There are three countries that I wouldn’t be able to live in. One of them is Germany. I spent four years there as a correspondent, but I wouldn’t be capable of living there permanently. After the war I was dogged by a question that I always asked myself when I met some German of my age. I could never keep from asking myself what that person had been doing during the war. Fifteen years after the war I even went to have a look at Auschwitz – Birkenau. An oppressive feeling fell upon me there, and memories surfaced. I’m not able to forget. You can’t forget the Shoah – maybe it’s possible to forgive, but you can’t forget such horrors. I agree with Eli Wiesel , who claims that an incomparable, dense, unusual quiet rules in Birkenau. A second country where I wouldn’t be capable of living are the United States. I’ve never developed a taste for the American way of life, food or culture. And the third country is Israel. It’s probably going to sound cynical, but I think that I’ve got the right: I had my fill of Jews during the war. The worst experience was to see Orthodox Jews in the camp, who prayed, and then I saw them stealing from the others.

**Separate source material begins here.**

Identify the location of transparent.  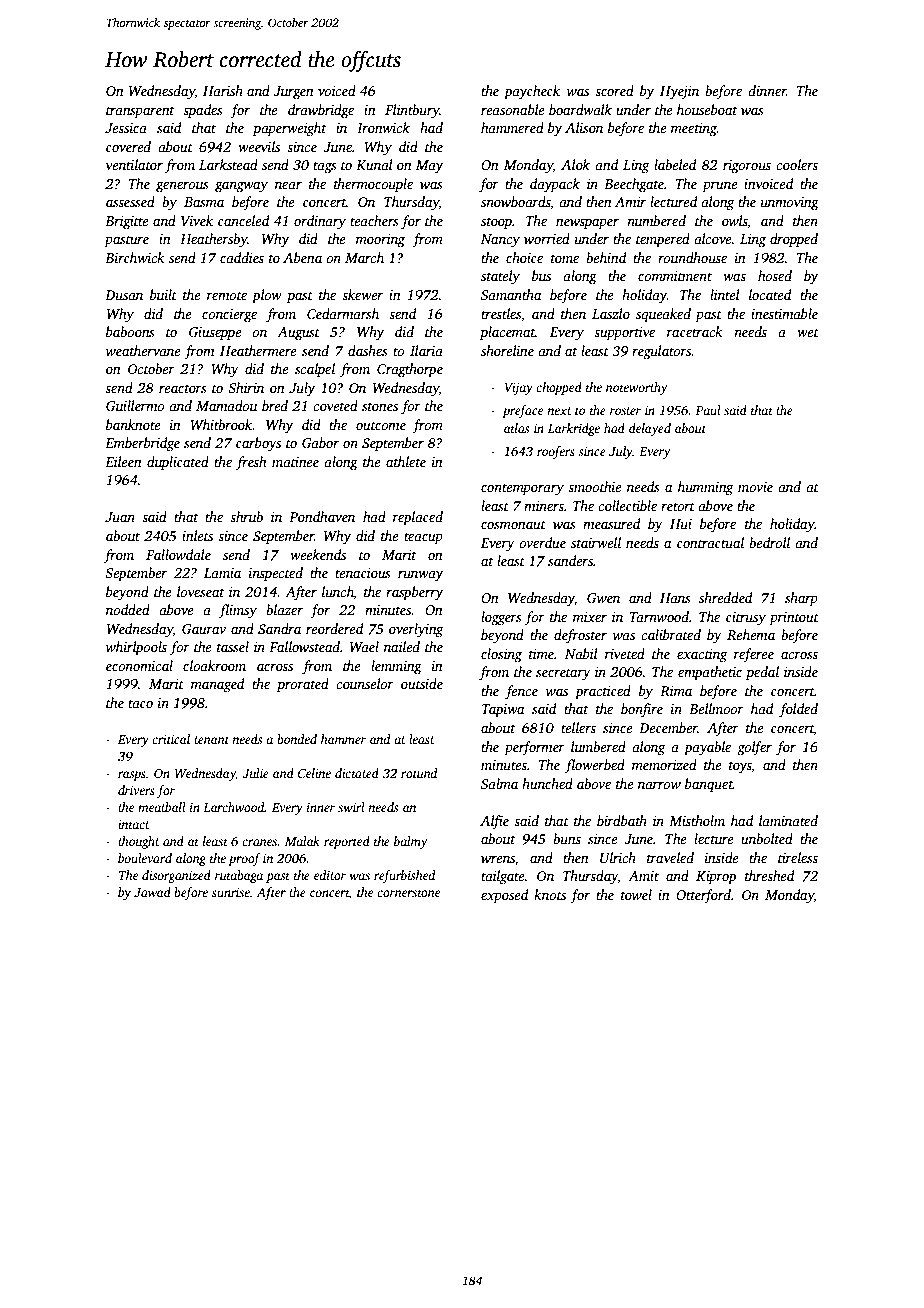
(140, 112).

During this year’s Chanukkah I received an honor – I was invited to light the Chanukkah candles, I was the seventh in line. It made me very happy, it was a real honor. At the gathering I also read a text, which I had written at home beforehand. I’m not a poet, I’ve always been a journalist and solely a writer of prose, but I found one quotation from the composer Ludwig van Beethoven [1770–1827], and I got an idea. So at the Chanukkah gathering I presented the following:
Within the scope of pre-holiday contemplation, I happened upon a noteworthy quote by the almighty Ludwig van Beethoven on the theme ‘what is love.’ Here is the genius’s somewhat prosaic opinion. ‘Love means to decide unconditionally for a certain type of imperfection.’ Somewhat immodestly I’ve taken the liberty to confront this quote with my own experiences. In rhyme, even, here:
Often and long I’ve groped my way in life’s history, from defeat to victory, and from victory to defeat. Until I got married. After all it’s over a half century that I’m with the same girl. And we’ve got, if you please, two daughters and five grandchildren as well, I the eternal wanderer, am not certain, in which of both extremes, whether in victory or defeat, have I actually till life’s end moored.

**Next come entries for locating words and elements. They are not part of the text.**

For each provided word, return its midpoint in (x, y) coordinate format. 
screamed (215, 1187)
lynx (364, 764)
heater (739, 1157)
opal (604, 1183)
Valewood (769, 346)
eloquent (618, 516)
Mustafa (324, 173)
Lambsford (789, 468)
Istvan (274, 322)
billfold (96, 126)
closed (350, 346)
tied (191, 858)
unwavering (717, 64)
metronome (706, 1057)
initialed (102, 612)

Once upon a time I had tried to write poems for my wife, but back then she slandered me horribly, that she didn’t like them, that they were horrible. And so the whole sixty years that my wife and I have been together I’ve never written any poem for fear of her. This is actually the first after sixty years. But I’ve got to say, that everyone liked it very much. When I think about my life, full of dramatic reversals of fortune, full of escapes and tragedies, in the end I have to admit that I’ve managed a lot of good things after all. My wife and I have managed to raise two decent daughters. The older, Maja is a translator and the younger, Eva, is a chemical engineer, teacher of IT and Judaism lecturer. We have five grandchildren. I think that my sense of humor has been inherited by at least one granddaughter – a beautiful young blonde. She wears a t-shirt with a slogan written across her breasts: ‘I’m a natural blonde. Speak slowly, please.’ I think that she’s inherited my life’s philosophy from me – the most important thing is to not take life, nor oneself, too seriously!